Work required
Rewrite the lines below as a JSON list of strings, one string per line, leaving out the blank lines.

Data in this exercise
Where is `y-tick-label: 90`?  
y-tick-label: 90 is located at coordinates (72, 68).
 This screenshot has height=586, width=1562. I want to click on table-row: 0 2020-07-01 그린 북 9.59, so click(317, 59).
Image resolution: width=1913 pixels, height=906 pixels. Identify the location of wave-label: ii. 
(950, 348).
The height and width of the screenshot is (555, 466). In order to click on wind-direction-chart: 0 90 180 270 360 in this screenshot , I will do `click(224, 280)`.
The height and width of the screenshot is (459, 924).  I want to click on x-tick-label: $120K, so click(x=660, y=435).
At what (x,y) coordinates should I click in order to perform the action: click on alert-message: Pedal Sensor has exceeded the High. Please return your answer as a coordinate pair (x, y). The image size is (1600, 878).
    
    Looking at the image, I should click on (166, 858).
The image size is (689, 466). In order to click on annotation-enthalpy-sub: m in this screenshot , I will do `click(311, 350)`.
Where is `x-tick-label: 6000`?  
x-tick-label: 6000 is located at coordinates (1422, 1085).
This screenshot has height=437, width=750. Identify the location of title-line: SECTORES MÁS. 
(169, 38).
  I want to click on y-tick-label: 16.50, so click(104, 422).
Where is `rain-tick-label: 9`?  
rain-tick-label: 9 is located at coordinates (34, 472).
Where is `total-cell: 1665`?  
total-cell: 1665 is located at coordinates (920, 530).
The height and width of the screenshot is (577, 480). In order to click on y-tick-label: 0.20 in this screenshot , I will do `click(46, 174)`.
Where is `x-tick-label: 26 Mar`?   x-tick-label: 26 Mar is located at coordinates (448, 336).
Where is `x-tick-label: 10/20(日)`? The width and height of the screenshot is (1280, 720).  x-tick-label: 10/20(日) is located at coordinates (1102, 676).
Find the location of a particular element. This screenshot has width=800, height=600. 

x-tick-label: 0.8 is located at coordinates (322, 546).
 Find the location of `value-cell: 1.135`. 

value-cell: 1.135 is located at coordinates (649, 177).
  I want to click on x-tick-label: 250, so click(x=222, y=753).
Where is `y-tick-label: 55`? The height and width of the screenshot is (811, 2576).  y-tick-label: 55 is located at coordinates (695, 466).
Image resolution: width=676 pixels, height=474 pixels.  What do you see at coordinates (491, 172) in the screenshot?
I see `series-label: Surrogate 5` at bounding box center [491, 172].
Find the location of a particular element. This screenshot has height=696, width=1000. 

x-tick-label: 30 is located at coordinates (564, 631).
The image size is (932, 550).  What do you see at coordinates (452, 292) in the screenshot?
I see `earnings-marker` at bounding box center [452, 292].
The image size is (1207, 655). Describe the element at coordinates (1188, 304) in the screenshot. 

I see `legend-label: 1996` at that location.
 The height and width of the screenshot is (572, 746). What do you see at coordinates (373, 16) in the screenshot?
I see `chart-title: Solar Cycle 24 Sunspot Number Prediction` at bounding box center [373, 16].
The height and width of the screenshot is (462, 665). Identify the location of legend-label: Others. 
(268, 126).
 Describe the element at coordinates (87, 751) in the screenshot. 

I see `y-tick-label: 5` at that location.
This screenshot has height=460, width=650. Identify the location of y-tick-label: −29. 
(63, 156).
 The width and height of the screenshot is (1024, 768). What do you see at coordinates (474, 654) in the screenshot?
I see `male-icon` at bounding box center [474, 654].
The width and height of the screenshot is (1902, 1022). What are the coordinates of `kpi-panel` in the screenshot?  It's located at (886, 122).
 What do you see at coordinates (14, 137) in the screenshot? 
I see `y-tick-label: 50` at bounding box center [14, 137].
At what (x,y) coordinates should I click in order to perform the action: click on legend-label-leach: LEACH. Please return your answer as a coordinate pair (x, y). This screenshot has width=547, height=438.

Response to this exercise
[
  "Where is `y-tick-label: 90`?  ",
  "y-tick-label: 90 is located at coordinates (72, 68).",
  " This screenshot has height=586, width=1562. I want to click on table-row: 0 2020-07-01 그린 북 9.59, so click(317, 59).",
  "Image resolution: width=1913 pixels, height=906 pixels. Identify the location of wave-label: ii. ",
  "(950, 348).",
  "The height and width of the screenshot is (555, 466). In order to click on wind-direction-chart: 0 90 180 270 360 in this screenshot , I will do `click(224, 280)`.",
  "The height and width of the screenshot is (459, 924).  I want to click on x-tick-label: $120K, so click(x=660, y=435).",
  "At what (x,y) coordinates should I click in order to perform the action: click on alert-message: Pedal Sensor has exceeded the High. Please return your answer as a coordinate pair (x, y). The image size is (1600, 878).",
  "    Looking at the image, I should click on (166, 858).",
  "The image size is (689, 466). In order to click on annotation-enthalpy-sub: m in this screenshot , I will do `click(311, 350)`.",
  "Where is `x-tick-label: 6000`?  ",
  "x-tick-label: 6000 is located at coordinates (1422, 1085).",
  "This screenshot has height=437, width=750. Identify the location of title-line: SECTORES MÁS. ",
  "(169, 38).",
  "  I want to click on y-tick-label: 16.50, so click(104, 422).",
  "Where is `rain-tick-label: 9`?  ",
  "rain-tick-label: 9 is located at coordinates (34, 472).",
  "Where is `total-cell: 1665`?  ",
  "total-cell: 1665 is located at coordinates (920, 530).",
  "The height and width of the screenshot is (577, 480). In order to click on y-tick-label: 0.20 in this screenshot , I will do `click(46, 174)`.",
  "Where is `x-tick-label: 26 Mar`?   x-tick-label: 26 Mar is located at coordinates (448, 336).",
  "Where is `x-tick-label: 10/20(日)`? The width and height of the screenshot is (1280, 720).  x-tick-label: 10/20(日) is located at coordinates (1102, 676).",
  "Find the location of a particular element. This screenshot has width=800, height=600. ",
  "x-tick-label: 0.8 is located at coordinates (322, 546).",
  " Find the location of `value-cell: 1.135`. ",
  "value-cell: 1.135 is located at coordinates (649, 177).",
  "  I want to click on x-tick-label: 250, so click(x=222, y=753).",
  "Where is `y-tick-label: 55`? The height and width of the screenshot is (811, 2576).  y-tick-label: 55 is located at coordinates (695, 466).",
  "Image resolution: width=676 pixels, height=474 pixels.  What do you see at coordinates (491, 172) in the screenshot?",
  "I see `series-label: Surrogate 5` at bounding box center [491, 172].",
  "Find the location of a particular element. This screenshot has height=696, width=1000. ",
  "x-tick-label: 30 is located at coordinates (564, 631).",
  "The image size is (932, 550).  What do you see at coordinates (452, 292) in the screenshot?",
  "I see `earnings-marker` at bounding box center [452, 292].",
  "The image size is (1207, 655). Describe the element at coordinates (1188, 304) in the screenshot. ",
  "I see `legend-label: 1996` at that location.",
  " The height and width of the screenshot is (572, 746). What do you see at coordinates (373, 16) in the screenshot?",
  "I see `chart-title: Solar Cycle 24 Sunspot Number Prediction` at bounding box center [373, 16].",
  "The height and width of the screenshot is (462, 665). Identify the location of legend-label: Others. ",
  "(268, 126).",
  " Describe the element at coordinates (87, 751) in the screenshot. ",
  "I see `y-tick-label: 5` at that location.",
  "This screenshot has height=460, width=650. Identify the location of y-tick-label: −29. ",
  "(63, 156).",
  " The width and height of the screenshot is (1024, 768). What do you see at coordinates (474, 654) in the screenshot?",
  "I see `male-icon` at bounding box center [474, 654].",
  "The width and height of the screenshot is (1902, 1022). What are the coordinates of `kpi-panel` in the screenshot?  It's located at (886, 122).",
  " What do you see at coordinates (14, 137) in the screenshot? ",
  "I see `y-tick-label: 50` at bounding box center [14, 137].",
  "At what (x,y) coordinates should I click in order to perform the action: click on legend-label-leach: LEACH. Please return your answer as a coordinate pair (x, y). This screenshot has width=547, height=438."
]